### What you need to do
Below is a listing. Return the lines from the one that contains "At what coordinates" to the one that contains "Given: Switch input language via 英 indicator", both ends included, verbatim and with no pictures.

### Data listing
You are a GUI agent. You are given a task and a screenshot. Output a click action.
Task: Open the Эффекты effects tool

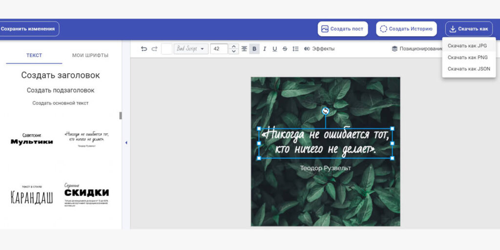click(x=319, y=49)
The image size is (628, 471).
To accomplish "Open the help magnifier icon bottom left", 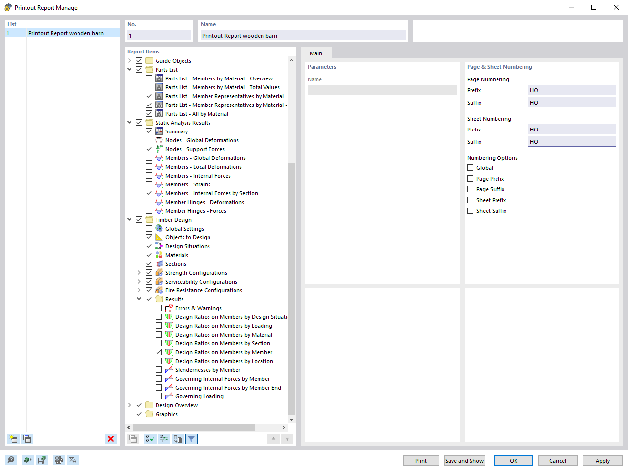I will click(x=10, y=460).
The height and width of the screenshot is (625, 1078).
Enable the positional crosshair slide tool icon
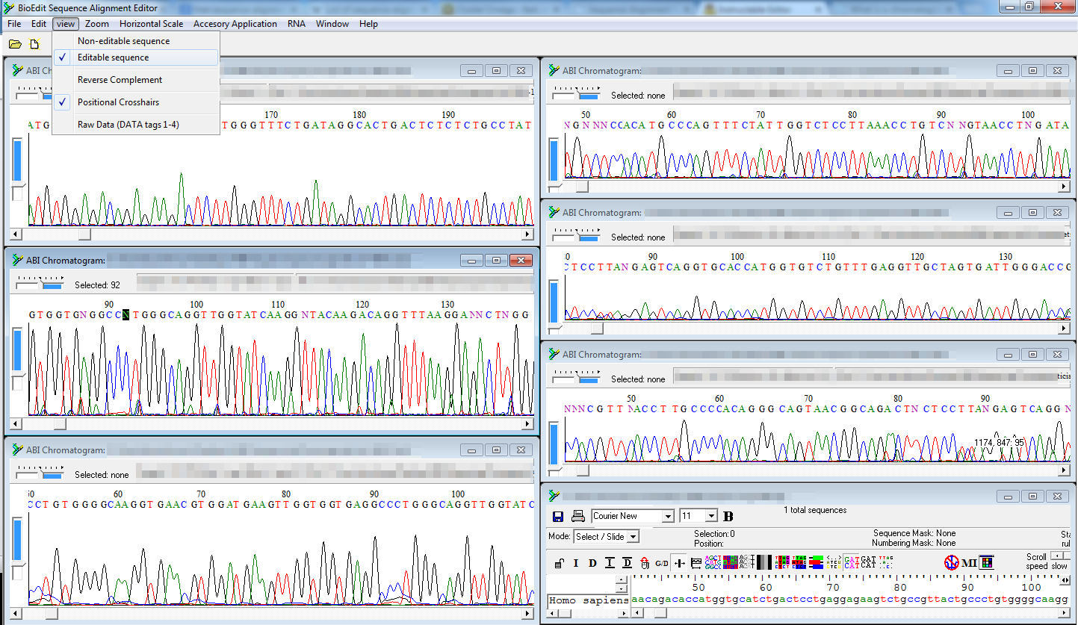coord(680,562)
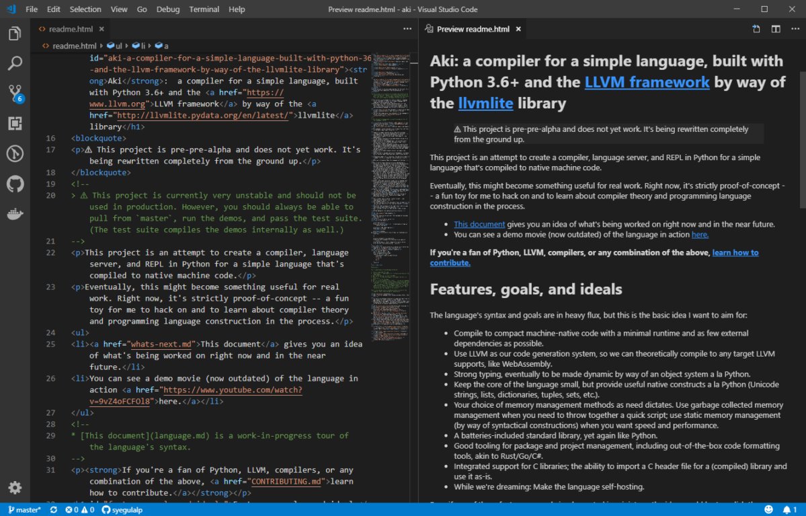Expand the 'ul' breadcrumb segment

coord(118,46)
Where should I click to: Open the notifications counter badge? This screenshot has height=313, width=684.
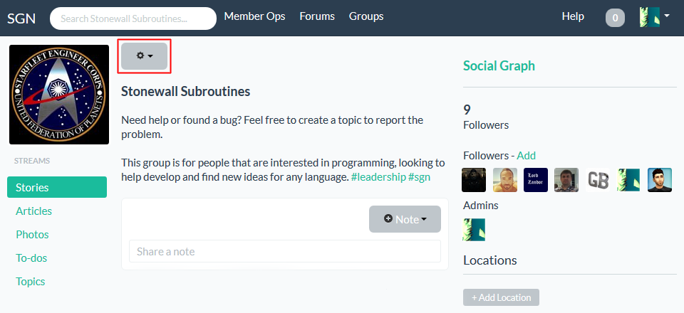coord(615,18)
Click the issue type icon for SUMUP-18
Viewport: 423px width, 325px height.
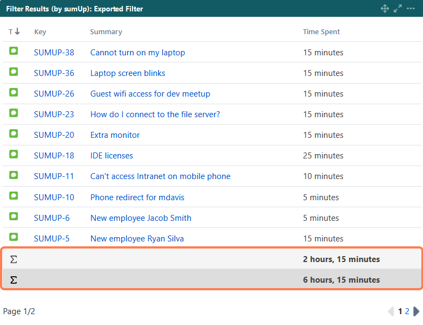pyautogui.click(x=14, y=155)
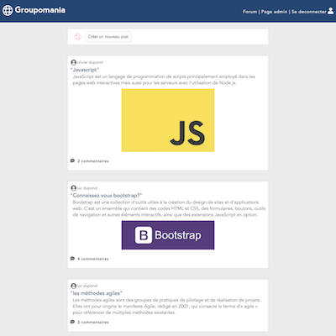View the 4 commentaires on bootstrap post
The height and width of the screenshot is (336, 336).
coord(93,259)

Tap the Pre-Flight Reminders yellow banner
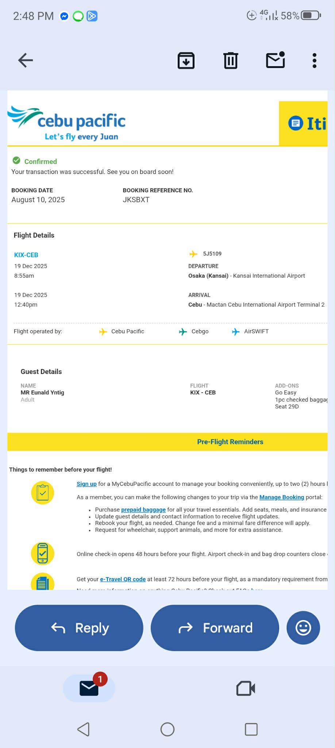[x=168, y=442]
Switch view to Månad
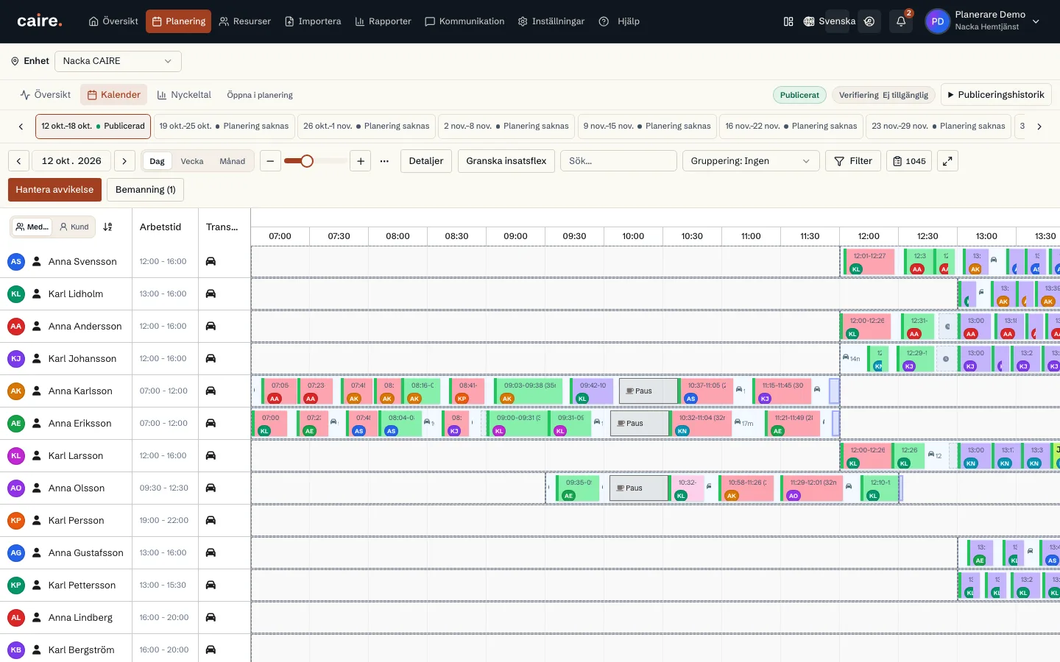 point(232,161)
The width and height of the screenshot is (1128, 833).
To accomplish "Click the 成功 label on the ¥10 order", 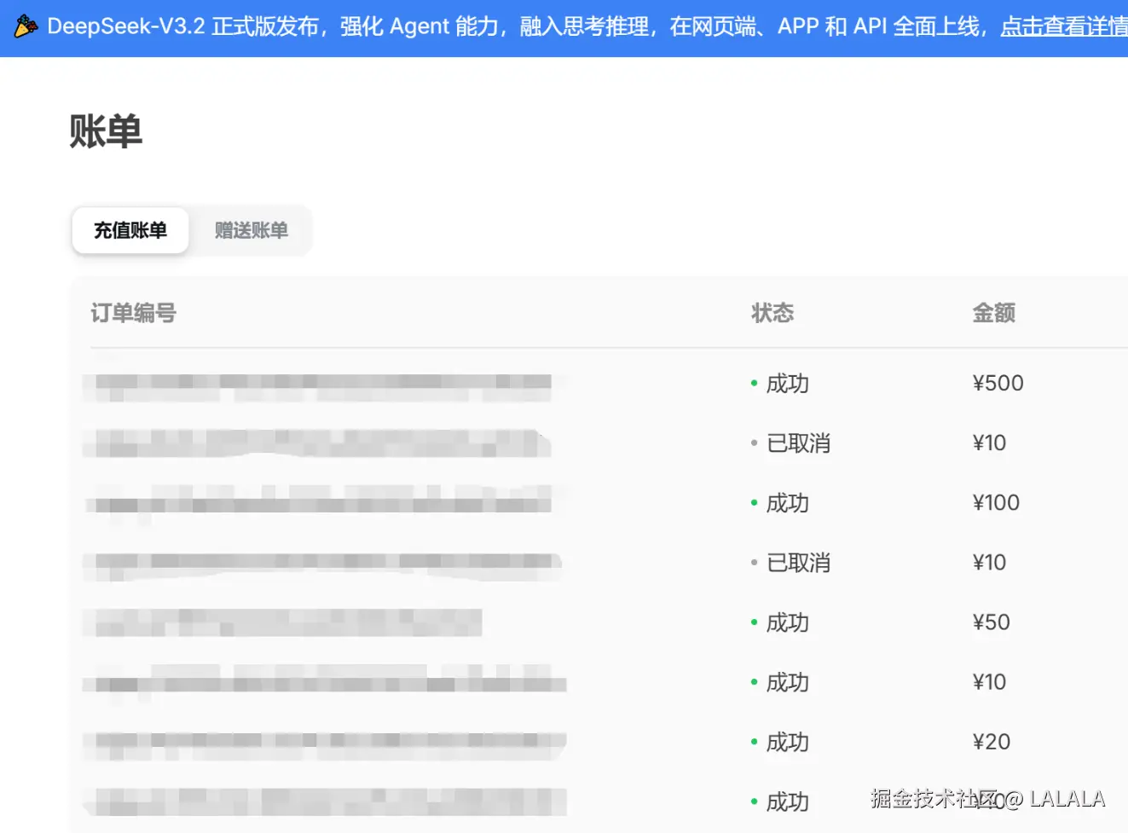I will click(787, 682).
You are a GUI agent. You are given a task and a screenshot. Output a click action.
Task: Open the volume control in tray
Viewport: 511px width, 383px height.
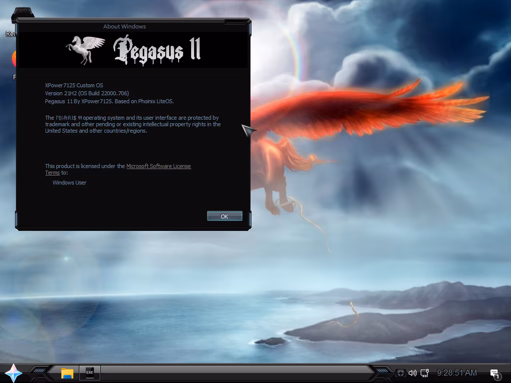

---

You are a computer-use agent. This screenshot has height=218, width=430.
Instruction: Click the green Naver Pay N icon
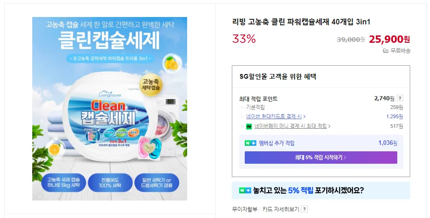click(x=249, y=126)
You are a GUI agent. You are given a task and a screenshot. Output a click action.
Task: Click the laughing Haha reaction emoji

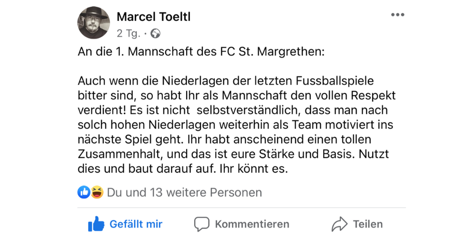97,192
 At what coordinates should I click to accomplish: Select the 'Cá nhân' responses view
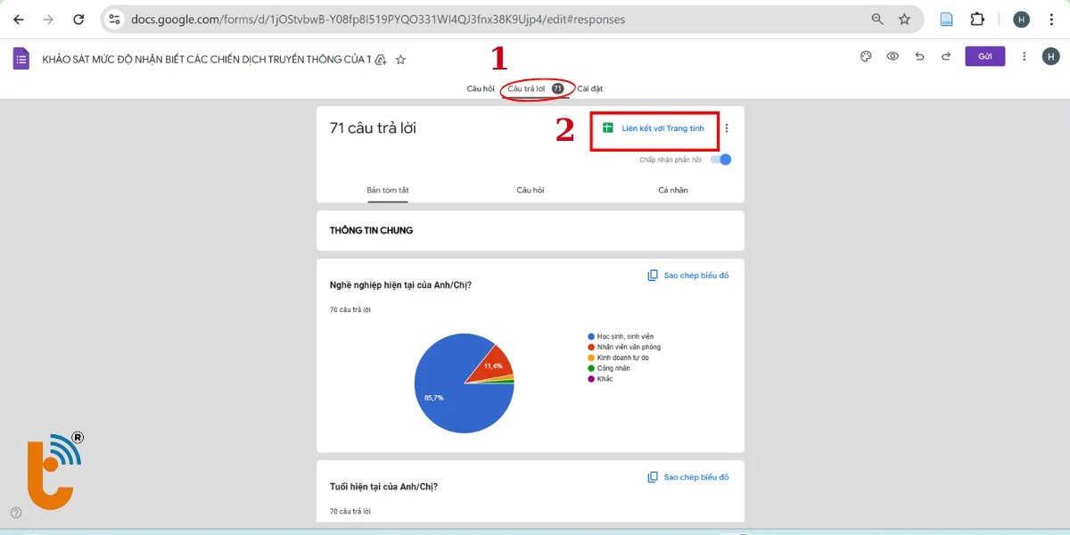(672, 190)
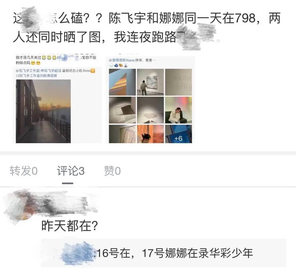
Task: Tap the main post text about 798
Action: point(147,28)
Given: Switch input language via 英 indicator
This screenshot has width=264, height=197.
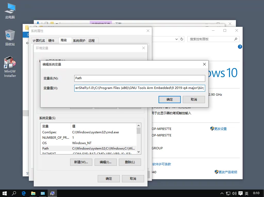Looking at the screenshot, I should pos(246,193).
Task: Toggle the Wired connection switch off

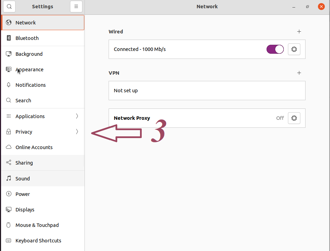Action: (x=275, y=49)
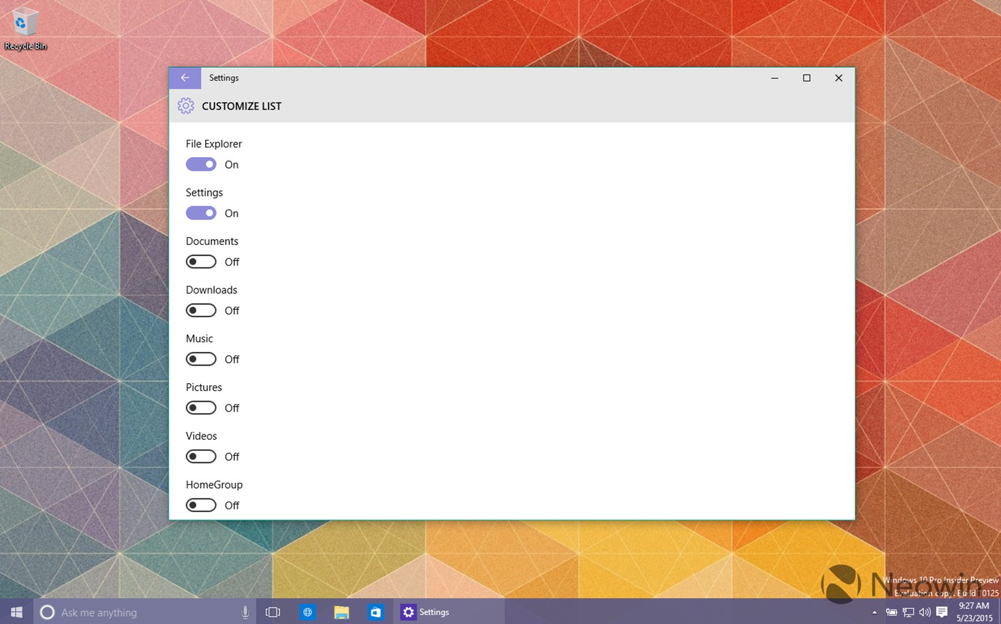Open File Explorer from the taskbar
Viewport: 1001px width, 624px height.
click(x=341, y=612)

* * *

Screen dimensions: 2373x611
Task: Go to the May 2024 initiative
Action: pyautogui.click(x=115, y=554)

### Solution for this task
 At what coordinates should I click to accomplish: Select the 'Cá nhân' responses view
(672, 190)
Task: Tap the main post text about 798
Action: point(147,28)
Given: Switch input language via 英 indicator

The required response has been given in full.